◆ **Texte source**:

------

Il propose également des dispositions spécifiques à prendre par les pouvoirs publics afin d’aider les entreprises du secteur à transcender la crise.

 

Finances News Hebdo : Quel est l’impact de la pandémie sur les exportations de votre secteur ?

Saad Tazi : Il est évident que nos exportations seront impactées par la crise sanitaire que connaît le monde, d’autant que nous sommes un secteur essentiellement exportateur.

L’impact se situe à plusieurs niveaux. Concernant le déchargement du poisson, les bateaux qui sont rentrés de mer n’ont pas pu décharger leurs cargaisons pour des raisons d’abord sanitaires.

Il fallait avant tout éviter tout contact entre les marins qui ont passé plusieurs mois en mer et qui sont, de ce fait, non touchés par la pandémie, et le personnel des sociétés qui devaient venir pour effectuer les déchargements.

Pour préserver la santé des marins, il a donc été décidé de commencer en priorité par les débarquer en leur préparant des conditions saines et de les acheminer ensuite par autocars jusqu’à leur lieu de résidence. 

Cette opération s’est déroulée dans de bonnes conditions grâce à l’action concertée de l’ensemble des intervenants (autorités locales et portuaires, service de santé, délégation du ministère de la Pêche) et, bien entendu, avec le concours des sociétés de pêche qui ont pris en charge le transport des marins pour les acheminer jusqu’à leur domicile.

De ce fait, les marchandises sont restées à bord des bateaux.  Au niveau du stockage, il y a lieu de préciser que d’habitude les marchandises sont stockées dès leur déchargement en attente de leur enlèvement après les contrôles techniques et sanitaires préalables à toute expédition vers les marchés extérieurs. 

Or, compte tenu de la situation, les déchargements vont être retardées pour les raisons évoquées plus haut. 

De plus, le ralentissement des liaisons de transport avec les pays importateurs fait que les cargaisons doivent être stockées dans les entrepôts frigorifiques.

Malheureusement, les capacités de stockage sont limitées et se trouvent pratiquement saturées, ce qui va obliger une grande partie des armateurs à garder les marchandises à bord des bateaux.

Au niveau du marché, nos exportations sont effectuées habituellement sur le marché européen et sur l’Asie, en l’occurrence, le Japon.

------

◆ **Données fournies**:
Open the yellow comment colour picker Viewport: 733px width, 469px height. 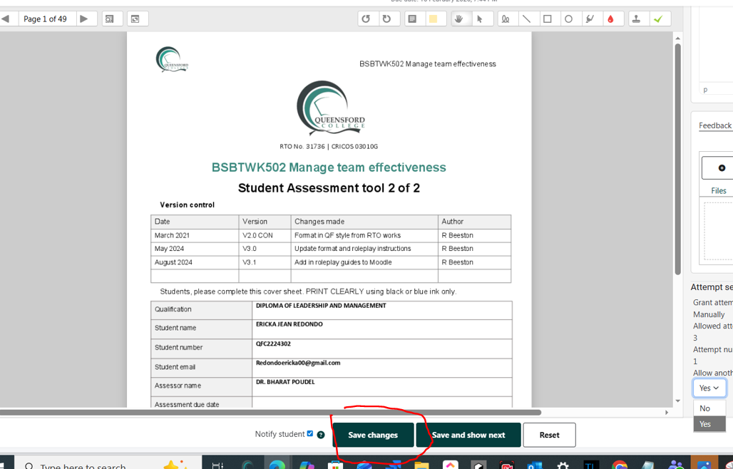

------

◆ **Consignes**:
A - Dans l'entretien sur les exportations de la pêche face à la pandémie, comment les marins ont-ils été conduits jusqu'à leur lieu de résidence ?
B - Dupliquez mot pour mot le passage de l'entretien sur les exportations de la pêche qui va de « Saad Tazi : Il » à « effectuer les déchargements. ».
C - Reprenez l'entretien sur les exportations de la pêche face à la pandémie et poursuivez-le à partir de sa dernière phrase.
Les lignes constituent un matériau distinct du texte source.

◆ **Réponses dans l'ordre**:
A - Ils ont été acheminés par autocars.

B -
Saad Tazi : Il est évident que nos exportations seront impactées par la crise sanitaire que connaît le monde, d’autant que nous sommes un secteur essentiellement exportateur.

L’impact se situe à plusieurs niveaux. Concernant le déchargement du poisson, les bateaux qui sont rentrés de mer n’ont pas pu décharger leurs cargaisons pour des raisons d’abord sanitaires.

Il fallait avant tout éviter tout contact entre les marins qui ont passé plusieurs mois en mer et qui sont, de ce fait, non touchés par la pandémie, et le personnel des sociétés qui devaient venir pour effectuer les déchargements.

C -
La pandémie affecte globalement tous les marchés, et particulièrement nos principaux importateurs que sont l’Espagne et l’Italie en Europe. 

En ce qui concerne le Japon, le cheminement s’effectue par voie maritime et l’activité des bateaux transporteurs est également très ralentie. 

En conséquence, nous allons, d’une part, nous heurter à des difficultés de cheminement de nos marchandises du fait des perturbations affectant le transport et, d’autre part, nous allons subir les effets d’une demande qui sera, dans tous les cas de figure, très émoussée du fait de la pandémie, ce qui aura pour résultats des répercussions négatives sur les prix. 

En gros, les entreprises vont se retrouver entre «le marteau et l’enclume» : d’un côte,  elles ont une production qu’elles doivent stocker, alors qu’il n’y a pas suffisamment de place et, de l’autre, elles vont faire face à une demande étiolée et donc, à une baisse quasi certaine des prix. 

 

F.N.H : Quelle appréciation faîtes-vous des mesures mises en place en faveur des entreprises impactées par la crise actuelle ?

 S. T. : Les mesures prises par les pouvoirs publics pour venir en aide aux entreprises impactées par la pandémie sont dans l’ensemble appréciables.

Sur le plan théorique, le dispositif mis en place tient la route et permet potentiellement d’atténuer les effets de la crise pendant un certain temps.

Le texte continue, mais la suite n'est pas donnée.